Every February the Pan African Film Festival hosts films and artists from around the world to come together and share their African culture through the arts. This year we will have the honor of viewing some of the 100 films, shorts, and documentaries that will be shown and also take part of the opening night, tribute night, and many other screenings and panels taking place. We want to cover and ask around about main issues effecting communities and society today, such as Racism, stereotyping, and the main question of how we can make African and Black history something that is celebrated all the time. How can we bring unity to all of America and empower women, and children and underdogs of any race.
Here is more on the history of the Pan African Film Festival:
The Pan African Film and Arts Festival (PAFF), America’s largest and most prestigious Black film and arts festival, is gearing up for its 21st anniversary of screening more than 100 films made by and/or about people of African descent from the United States, Africa, the Caribbean, South America, the South Pacific, Europe and Canada. PAFF holds the distinction of being the largest Black History Month event in the country.

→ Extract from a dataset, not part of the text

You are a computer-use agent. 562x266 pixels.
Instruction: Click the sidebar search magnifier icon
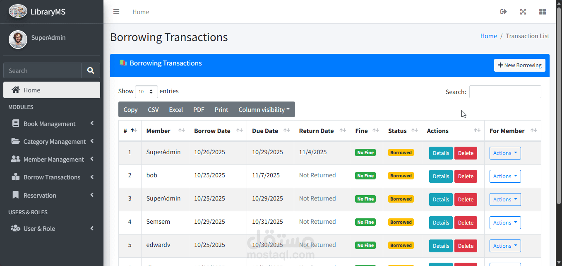[91, 70]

PAFF was founded in 1992 by award-winning actor Danny Glover (“The Color Purple,” “Lethal Weapon” movie franchise), Emmy Award-winning actress Ja’Net DuBois (best known for her role as the busybody neighbor Willona in the tv series, “Good Times”) and executive director, Ayuko Babu, an international legal, cultural and political consultant who specializes in African Affairs. PAFF is a non-profit corporation dedicated to the promotion of ethnic and racial respect and tolerance through the exhibit of films, art and creative expression.

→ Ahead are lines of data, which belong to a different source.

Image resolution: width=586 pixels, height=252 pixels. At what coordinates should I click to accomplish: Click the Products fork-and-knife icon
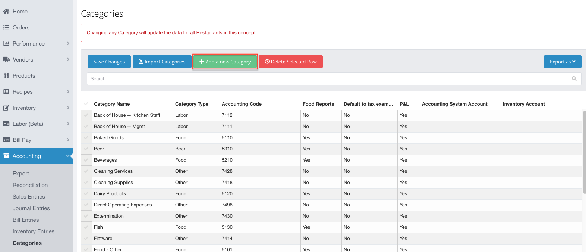pos(6,76)
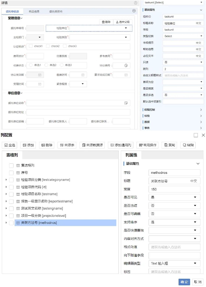Screen dimensions: 206x287
Task: Open the 是否可见 dropdown
Action: click(174, 197)
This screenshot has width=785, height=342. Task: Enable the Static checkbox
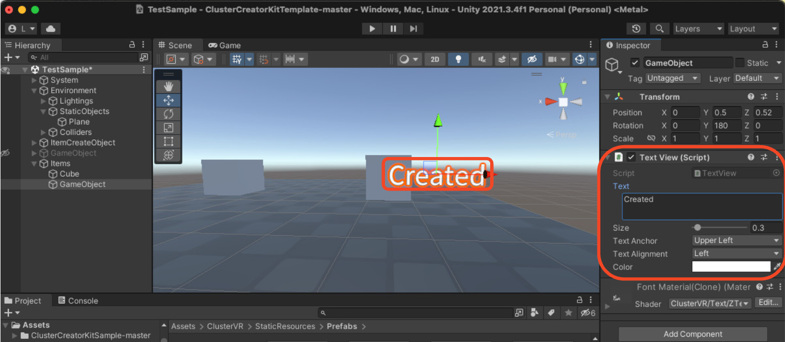tap(740, 63)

Every year, the festival kicks off with a star-studded red carpet on opening night, featuring the Who’s Who of Black Hollywood. The festival also hosts a Night of Tribute, honoring world-renowned actors, filmmakers, community leaders and fine artists for their contributions on stage, television, film, the arts and the community. In the past, PAFF has awarded Lifetime Achievement Awards to Oscar-winners Sidney Poitier and Louis Gossett Jr, Tony- and Emmy-winning actress Phylicia Rashad, Emmy-winning actress Loretta Devine, Emmy-winning actor Glynn Turman, the honorable Ambassador Andrew Young as well as award-winning actresses Marla Gibbs and Dr. Della Reese — just to name a few.
The goal of PAFF is to present and showcase the broad spectrum of Black creative works, particularly those that reinforce positive images, help to destroy negative stereotypes and depict an expanded vision of the Black experience. PAFF believes film and art can lead to better understanding and foster communication between peoples of diverse cultures, races, and lifestyles, while at the same time, serve as a vehicle to initiate dialogue on the important issues of our times.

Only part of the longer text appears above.